The XmaI endonuclease recognizes and cleaves the sequence C decreases CCGGG. Magnesium is required for catalysis, however, the enzyme forms stable, specific complexes with DNA in the absence of magnesium. An association constant of 1.2 x 10(9)/M was estimated for the affinity of the enzyme for a specific 195 bp fragment. Competition assays revealed that the site-specific association constant represented an approximately 10(4)-fold increase in affinity over that for non-cognate sites. Missing nucleoside analyses suggested an interaction of the enzyme with each of the cytosines and guanines within the recognition site. Recognition of each of the guanines was also indicated by dimethylsulfate interference footprinting assays.

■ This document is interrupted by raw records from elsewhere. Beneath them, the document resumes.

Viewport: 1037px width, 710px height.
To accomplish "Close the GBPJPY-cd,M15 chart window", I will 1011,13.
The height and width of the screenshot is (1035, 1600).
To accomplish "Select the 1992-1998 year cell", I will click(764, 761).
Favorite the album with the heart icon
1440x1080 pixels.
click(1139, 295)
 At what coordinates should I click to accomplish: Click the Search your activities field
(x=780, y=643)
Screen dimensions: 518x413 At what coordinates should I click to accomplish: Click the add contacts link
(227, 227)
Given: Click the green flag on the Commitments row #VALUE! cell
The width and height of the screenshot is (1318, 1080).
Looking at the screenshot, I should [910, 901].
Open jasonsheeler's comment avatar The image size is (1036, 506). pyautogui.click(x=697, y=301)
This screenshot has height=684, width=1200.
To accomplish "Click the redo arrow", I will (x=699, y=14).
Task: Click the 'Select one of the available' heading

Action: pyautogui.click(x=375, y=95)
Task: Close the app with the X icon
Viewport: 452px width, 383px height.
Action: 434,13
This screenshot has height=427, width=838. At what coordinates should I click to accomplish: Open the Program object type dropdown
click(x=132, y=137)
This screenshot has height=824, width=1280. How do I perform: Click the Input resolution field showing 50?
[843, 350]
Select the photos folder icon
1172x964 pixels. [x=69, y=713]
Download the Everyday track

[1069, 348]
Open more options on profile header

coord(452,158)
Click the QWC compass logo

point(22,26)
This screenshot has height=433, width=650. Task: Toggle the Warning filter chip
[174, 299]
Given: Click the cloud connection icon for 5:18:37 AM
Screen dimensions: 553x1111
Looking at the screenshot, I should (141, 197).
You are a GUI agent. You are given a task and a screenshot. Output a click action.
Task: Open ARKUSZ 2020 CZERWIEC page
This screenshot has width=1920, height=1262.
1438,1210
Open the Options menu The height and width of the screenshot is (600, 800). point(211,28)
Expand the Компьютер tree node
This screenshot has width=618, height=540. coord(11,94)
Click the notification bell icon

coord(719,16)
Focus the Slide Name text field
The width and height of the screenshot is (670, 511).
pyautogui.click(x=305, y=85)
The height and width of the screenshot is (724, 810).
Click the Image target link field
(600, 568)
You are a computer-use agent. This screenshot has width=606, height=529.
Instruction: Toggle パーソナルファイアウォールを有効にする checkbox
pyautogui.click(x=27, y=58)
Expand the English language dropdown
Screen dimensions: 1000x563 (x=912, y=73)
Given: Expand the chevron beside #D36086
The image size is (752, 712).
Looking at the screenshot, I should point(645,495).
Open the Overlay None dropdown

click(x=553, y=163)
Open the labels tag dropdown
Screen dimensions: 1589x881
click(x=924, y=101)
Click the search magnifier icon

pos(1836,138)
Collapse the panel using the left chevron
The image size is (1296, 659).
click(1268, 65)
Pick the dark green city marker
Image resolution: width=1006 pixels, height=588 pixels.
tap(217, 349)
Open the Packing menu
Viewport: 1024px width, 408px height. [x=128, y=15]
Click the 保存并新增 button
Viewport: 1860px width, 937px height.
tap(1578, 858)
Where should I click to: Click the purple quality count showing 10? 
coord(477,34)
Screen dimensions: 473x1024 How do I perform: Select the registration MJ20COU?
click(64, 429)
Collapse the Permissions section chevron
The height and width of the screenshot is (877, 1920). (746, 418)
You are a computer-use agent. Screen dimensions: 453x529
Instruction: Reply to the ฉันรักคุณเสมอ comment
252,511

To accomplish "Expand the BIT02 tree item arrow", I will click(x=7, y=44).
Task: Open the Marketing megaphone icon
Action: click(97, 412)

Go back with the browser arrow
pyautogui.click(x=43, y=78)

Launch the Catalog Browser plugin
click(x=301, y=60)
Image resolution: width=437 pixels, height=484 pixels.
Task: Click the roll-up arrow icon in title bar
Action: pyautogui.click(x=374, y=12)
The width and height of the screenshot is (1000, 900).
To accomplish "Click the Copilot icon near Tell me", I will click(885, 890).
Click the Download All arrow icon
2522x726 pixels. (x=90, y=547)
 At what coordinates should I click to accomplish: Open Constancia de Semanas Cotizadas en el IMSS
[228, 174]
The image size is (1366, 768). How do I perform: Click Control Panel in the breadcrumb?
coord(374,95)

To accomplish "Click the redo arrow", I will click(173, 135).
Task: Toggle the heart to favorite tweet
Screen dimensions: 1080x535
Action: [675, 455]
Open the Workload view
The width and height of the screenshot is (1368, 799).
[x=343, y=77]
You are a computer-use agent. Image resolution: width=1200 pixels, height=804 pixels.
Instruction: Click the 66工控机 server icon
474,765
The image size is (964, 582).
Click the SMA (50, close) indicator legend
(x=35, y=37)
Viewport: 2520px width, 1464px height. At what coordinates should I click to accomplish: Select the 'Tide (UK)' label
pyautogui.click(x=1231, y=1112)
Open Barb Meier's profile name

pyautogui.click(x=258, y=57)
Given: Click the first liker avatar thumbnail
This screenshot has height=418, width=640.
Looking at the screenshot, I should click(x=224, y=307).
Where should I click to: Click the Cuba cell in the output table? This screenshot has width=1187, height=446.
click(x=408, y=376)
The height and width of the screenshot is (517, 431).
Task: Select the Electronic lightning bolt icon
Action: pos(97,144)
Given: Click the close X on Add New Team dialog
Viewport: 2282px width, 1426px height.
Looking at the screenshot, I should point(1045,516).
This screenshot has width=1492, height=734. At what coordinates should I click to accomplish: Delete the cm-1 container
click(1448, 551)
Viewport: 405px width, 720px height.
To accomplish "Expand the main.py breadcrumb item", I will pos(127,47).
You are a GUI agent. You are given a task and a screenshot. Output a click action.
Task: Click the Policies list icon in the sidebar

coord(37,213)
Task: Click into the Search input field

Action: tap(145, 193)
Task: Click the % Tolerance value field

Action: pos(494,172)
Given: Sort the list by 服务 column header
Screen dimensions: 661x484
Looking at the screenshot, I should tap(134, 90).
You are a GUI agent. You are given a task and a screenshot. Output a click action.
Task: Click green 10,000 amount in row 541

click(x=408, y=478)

The phosphates 5' to the guanines within the recognition site appeared to be the major sites of interaction of XmaI with the sugar-phosphate backbone. No significant interaction of the protein was observed with phosphates flanking the recognition sequence. Comparison of the footprinting patterns of XmaI with those of the neoschizomer SmaI (CCC decreases GGG) revealed that the two enzymes utilize the same DNA determinants in their specific interaction with the CCCGGG recognition site.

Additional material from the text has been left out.